### Job A
In the passage about Kinect and the Wii, reproduce word for word the part that opens with the words containing "Now I'm not" and closes with "their work friends.".
### Job B
Condense the paragraph beginning "Now I'm not suggesting" from the passage about Kinect and the Wii into a short bulleted list that keeps its main facts.

### Source passage
########################################
The other night my dad, a Baby Boomer who has been having back problems, was telling me about some exercises his doctor had suggested to him, and a Kinect commercial came on TV. In the commercial, a 40-something lady was sliding around her living room, saying, "Boy I'm loving this Kinect." My dad pointed at the screen and said, "That's what I need: a Wii."And he went on to tell me about a friend of his at work who bought Wii Fit and thinks it's awesome.

Now I'm not suggesting for a second that he wants a PS3 or is interested in Move. In fact, he knows I have a PS3 and thinks it's a ridiculous waste of time and money. And to him it would be, because he's not a gamer and he doesn't own any Blurays. That's not the point. My point is that Kinect, with party/fitness games and Avatars leading the charge, seems to have blurred the line between itself and Wii to such a degree that the casual audience can't even tell the difference. But even the casual audience still knows what a Wii is, and they either have one and don't use it or kind of want one so they can host Wii Bowling parties for their work friends.

I initially figured that Kinect would sell boatloads with Microsoft's relentless and formidable advertising budget behind it, but now I wonder. Kinect may be nestled so firmly into Wii's shadow that it will be invisible to its target audience.
########################################
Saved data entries
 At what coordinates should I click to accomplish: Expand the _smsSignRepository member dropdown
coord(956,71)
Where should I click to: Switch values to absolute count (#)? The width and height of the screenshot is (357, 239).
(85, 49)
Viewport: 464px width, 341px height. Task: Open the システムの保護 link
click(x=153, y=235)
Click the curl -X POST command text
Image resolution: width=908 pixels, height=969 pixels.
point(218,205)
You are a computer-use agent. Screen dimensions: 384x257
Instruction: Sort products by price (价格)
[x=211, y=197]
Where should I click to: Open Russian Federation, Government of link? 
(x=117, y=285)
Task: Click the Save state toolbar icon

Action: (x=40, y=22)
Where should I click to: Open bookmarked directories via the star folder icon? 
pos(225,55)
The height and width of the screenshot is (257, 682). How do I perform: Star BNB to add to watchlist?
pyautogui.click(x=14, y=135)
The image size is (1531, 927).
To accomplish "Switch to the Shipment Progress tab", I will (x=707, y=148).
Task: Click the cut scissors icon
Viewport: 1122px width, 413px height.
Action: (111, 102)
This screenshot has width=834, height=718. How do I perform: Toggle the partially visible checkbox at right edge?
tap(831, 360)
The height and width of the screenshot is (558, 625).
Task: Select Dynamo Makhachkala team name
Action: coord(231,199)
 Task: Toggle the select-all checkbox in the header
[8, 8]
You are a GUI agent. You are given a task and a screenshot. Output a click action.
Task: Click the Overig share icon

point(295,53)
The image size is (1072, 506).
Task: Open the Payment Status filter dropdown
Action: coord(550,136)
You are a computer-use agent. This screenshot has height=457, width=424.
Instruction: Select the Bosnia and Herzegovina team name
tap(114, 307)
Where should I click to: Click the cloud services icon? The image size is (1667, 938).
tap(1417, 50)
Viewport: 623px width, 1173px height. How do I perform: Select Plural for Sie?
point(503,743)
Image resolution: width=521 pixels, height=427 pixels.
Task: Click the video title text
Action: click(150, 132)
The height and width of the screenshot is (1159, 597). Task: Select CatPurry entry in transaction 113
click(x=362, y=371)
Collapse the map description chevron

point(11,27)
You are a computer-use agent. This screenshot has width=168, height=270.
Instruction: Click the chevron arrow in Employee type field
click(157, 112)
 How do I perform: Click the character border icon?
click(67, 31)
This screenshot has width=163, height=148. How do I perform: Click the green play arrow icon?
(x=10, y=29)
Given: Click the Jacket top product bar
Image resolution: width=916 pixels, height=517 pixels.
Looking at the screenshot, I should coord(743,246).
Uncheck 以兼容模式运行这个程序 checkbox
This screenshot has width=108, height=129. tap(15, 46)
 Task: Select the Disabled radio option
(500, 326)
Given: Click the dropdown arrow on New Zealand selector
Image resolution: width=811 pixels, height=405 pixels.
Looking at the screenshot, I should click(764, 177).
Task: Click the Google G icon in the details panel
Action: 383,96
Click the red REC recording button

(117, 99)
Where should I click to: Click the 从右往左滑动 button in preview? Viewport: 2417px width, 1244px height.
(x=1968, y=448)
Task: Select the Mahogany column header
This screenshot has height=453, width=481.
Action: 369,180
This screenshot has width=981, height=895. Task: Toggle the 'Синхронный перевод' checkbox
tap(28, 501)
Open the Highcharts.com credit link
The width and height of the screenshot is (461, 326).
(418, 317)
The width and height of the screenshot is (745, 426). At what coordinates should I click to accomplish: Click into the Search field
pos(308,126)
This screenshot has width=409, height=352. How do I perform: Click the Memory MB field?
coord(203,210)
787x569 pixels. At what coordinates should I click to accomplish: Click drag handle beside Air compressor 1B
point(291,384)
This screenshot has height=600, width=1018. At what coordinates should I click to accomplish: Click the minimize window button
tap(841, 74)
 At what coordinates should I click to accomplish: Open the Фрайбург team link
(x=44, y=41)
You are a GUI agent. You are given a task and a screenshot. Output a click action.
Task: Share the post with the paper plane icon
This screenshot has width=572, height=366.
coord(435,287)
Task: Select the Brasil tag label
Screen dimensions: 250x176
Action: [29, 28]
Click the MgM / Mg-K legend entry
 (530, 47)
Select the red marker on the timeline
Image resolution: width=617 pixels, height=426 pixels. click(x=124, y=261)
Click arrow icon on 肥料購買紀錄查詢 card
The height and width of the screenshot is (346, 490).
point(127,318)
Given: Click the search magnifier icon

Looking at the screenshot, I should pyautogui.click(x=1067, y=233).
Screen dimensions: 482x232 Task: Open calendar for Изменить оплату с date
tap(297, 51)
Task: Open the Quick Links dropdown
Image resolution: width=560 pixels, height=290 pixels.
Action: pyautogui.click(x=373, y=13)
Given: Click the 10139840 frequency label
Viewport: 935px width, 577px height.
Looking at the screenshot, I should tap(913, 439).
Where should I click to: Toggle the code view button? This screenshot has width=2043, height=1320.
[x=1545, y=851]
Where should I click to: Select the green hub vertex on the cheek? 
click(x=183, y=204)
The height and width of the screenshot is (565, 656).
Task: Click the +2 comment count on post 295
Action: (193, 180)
########################################
### Finished answer A
Now I'm not suggesting for a second that he wants a PS3 or is interested in Move. In fact, he knows I have a PS3 and thinks it's a ridiculous waste of time and money. And to him it would be, because he's not a gamer and he doesn't own any Blurays. That's not the point. My point is that Kinect, with party/fitness games and Avatars leading the charge, seems to have blurred the line between itself and Wii to such a degree that the casual audience can't even tell the difference. But even the casual audience still knows what a Wii is, and they either have one and don't use it or kind of want one so they can host Wii Bowling parties for their work friends.

### Finished answer B
- The author's dad doesn't want a PS3 or care about Move. He considers the author's PS3 a ridiculous waste of time and money, since he isn't a gamer and owns no Blu-rays.
- The author's point is that Kinect, led by party/fitness games and Avatars, has blurred the line with the Wii so much that casual audiences can't tell them apart.
- Casual audiences still know what a Wii is. They either own one and don't use it, or half want one for hosting Wii Bowling parties for work friends.